The results revealed the growth of vertically aligned RuO2(001) nanotubes (NTs) and twinned V-shaped RuO2 nanowedges (NWs) on top of R-TiO2 NRs. The probable mechanisms for the formation of well-aligned RuO2 NCs on top of R-TiO2 NRs were discussed.
Experimental
The deposition of RuO2 NCs on TiO2 NCs template was carried out in a home-made high vacuum RFMS system. The sputtering gun has a standard circular planar magnetron. The sputtering targets were Ru (99.95%) and Ti (99.95%) metal. The sputtering chamber was evacuated with a turbo-molecular pump and had a base pressure of ~3×10−5 Pa. Reactive sputtering was carried out in a mixture of oxygen and argon. The sputtering parameters for TiO2 (RuO2) were: flux of oxygen and argon O2 : Ar = 10 : 10 sccm and 2 : 10 sccm corresponding to sputtering pressures of 14 and 8 Pa, denoted as Pa-I and Pa-II, respectively (O2 : Ar = 10 : 10 sccm); RF power 230 W (50W); substrate temperature Ts as 400°C (200°C).
A JEOL-JSM6500F FESEM was used to study the morphology of samples.

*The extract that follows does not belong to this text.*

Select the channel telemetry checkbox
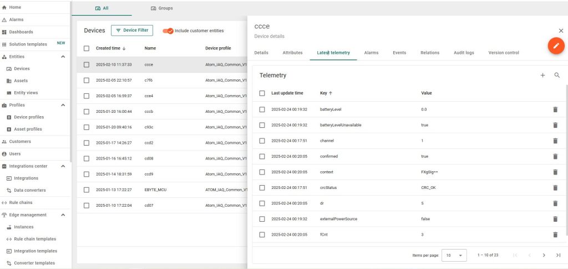The width and height of the screenshot is (568, 269). [x=262, y=141]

Crystal structures were analyzed using a Rigaku D/Max-RC X-ray diffractometer equipped with Cu Kα radiation source.
TEM images and SAED patterns were recorded to characterize the structure of the individual RuO2
V-shaped RuO2 NW by a Phillips Tecnai G2 F20 FE-TEM at working voltage of 200 kV.
Results and discussion
Fig. 1(a) and (b) presented the 30° perspective view and cross-sectional view FESEM images of TiO2
NCs deposited on SA(100) substrate under Pa-I. Fig. 1(c) shows the XRD pattern of TiO2 NRs deposited on the SA(100) under Pa-I, where the two reflection peaks are identified to be due to the R-TiO2(002) and SA(300). The FESEM images and XRD pattern of the TiO2 NRs grown on SA(100) under Pa-I reveal the uniquely single-directional growth of rutile phase TiO2 NRs along [001] with smooth tops. FESEM micrographs depicted in Fig. 1(d) and (e), respectively, are 30° perspective view and cross-sectional view images of RuO2 NCs deposited on top of TiO2 NRs. As can be seen in Fig. 1(d) and (e), the vertically aligned RuO2 nanotubes (NTs) are grown on top of R-TiO2 NRs. The XRD pattern of RuO2 NTs grown on top of TiO2 NRs (see Fig. 1(f)) indicates that a single directional growth of RuO2(001) NTs has been deposited on the smooth top of TiO2 NRs.The main driving force for the formation of the vertical-aligned RuO2 NCs on top of R-TiO2 NRs is attributed to the close lattice parameters and same crystal structure with the c-direction growth mechanism.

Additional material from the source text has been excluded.